Your lubrication system is only as strong as the weakest link. While application, storage, and the schedule are important, you could ace all of those and still have problems if your lubricant is contaminated. So, the number one action to maintain your lubrication system is to maintain your lubricants. From storing to dispensing and applying, there are several best practices to proactively protect your fluids. The key is to reduce or completely avoid any conditions that put stress on the lubricant. That includes maintaining a consistent temperature, storing in a dry place, proper ventilation, and clean containers, dispensers, and applicators. Furthermore, realizing that new oil is typically not clean and ready for use is helpful. An affordable fix for that is to dispense your bulk stored lubricant through high-quality filters to catch any contaminants before they go into your equipment.

Make Lubrication Routes as Easy as Possible

Lubrication charting and route planning should include a high-level view of efficiency. If your technicians need different tools, lubricants, and paperwork for the assets on their route, they will spend unnecessary time switching out supplies between assets. Instead, do your best to arrange routes by grouping similar tasks as much as possible. Additionally, no lubrication system is complete without regular inspection and analysis. But, for the most sustainable plan, make your lubrication inspections simple. Group the inspection routes similar to the lubrication routes. Also, you can adjust your inspection checklist and questions to be quick yes or no answers. This is a great opportunity to explore a CMMS (Computerized Maintenance Management System) to support your technicians and inspectors on their routes.

Check Your Metrics

Data provides visibility into your assets and their health. As with any maintenance strategy, you can check your metrics for insight about the impact of your lubrication system. Ideally, a great lubrication plan will maintain or improve equipment performance and productivity. So, if your performance metrics take a dip, then you can perform a root cause analysis to determine the cause. It could be an issue with your lubrication plan, or it could be something else. Either way, your organization will be better off because of your data.

Perform Oil Analysis

Oil analysis is a strategy employed by world-class lubrication plans. However, you may want to optimize every step of your process before you invest in oil analysis. There are simple things like filtering new oil and ensuring lubricant applicators are clean that really should be done first. Once everything else is running like a well-oiled machine, oil analysis is a great resource for continuous improvement. Also, oil analysis can greatly reduce your lubricant costs. For example, say you have a machine that costs $5,000 to change the oil due to the large volume. You change it after 500 operating hours per the OEM (original equipment manufacturer) recommendation. After implementing oil analysis, you discover that the oil is still good at 500 hours, 600 hours, 700 hours, etc. Now, you can double the time between oil changes to 1000 hours, which cuts your lubricant cost in half for that machine.

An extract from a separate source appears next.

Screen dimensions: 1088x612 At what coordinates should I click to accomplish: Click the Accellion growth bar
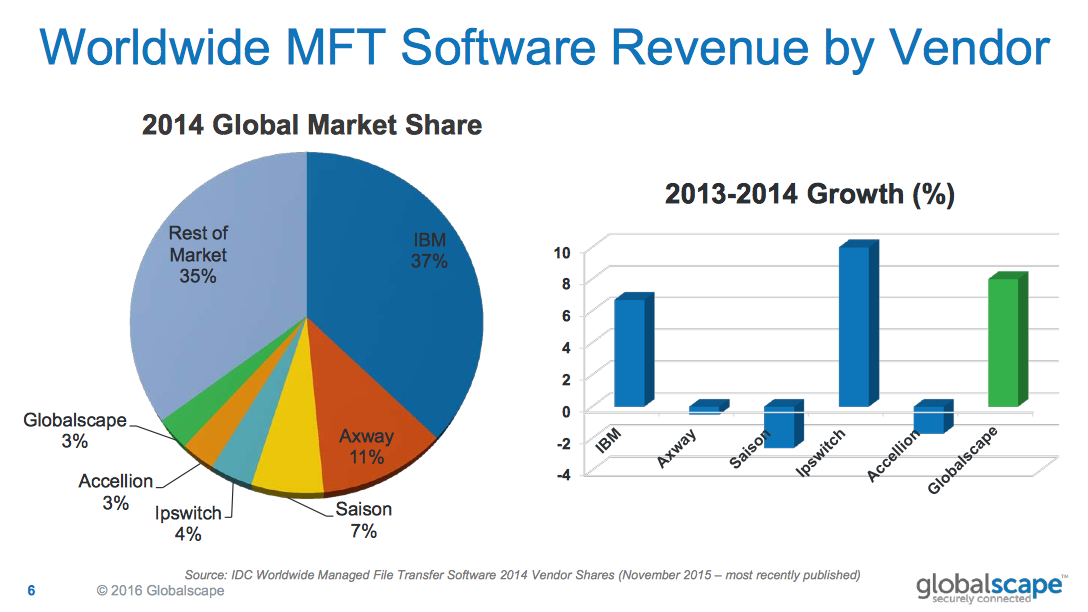click(x=930, y=420)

The Bottom Line on What Can You Do to Maintain Your Lubrication System

When asking what can you do to maintain your lubrication system, the answer isn’t to switch lubricants or buy the most expensive one. The best lubrication systems aren’t the ones that just purchase premium lubricants. In fact, poor lubrication practices using premium lubricants will severely increase costs long term. Investing wisely in quality lubricants, education, analysis, and best practices will provide you with higher returns on investment. Furthermore, there are several industry experts in this space to support you and your team in the creation, implementation, and maintenance of your lubrication system. Then, you can have peace of mind knowing that everything from oil analysis procedures down has been carefully planned out by an expert team who knows what works best under different conditions.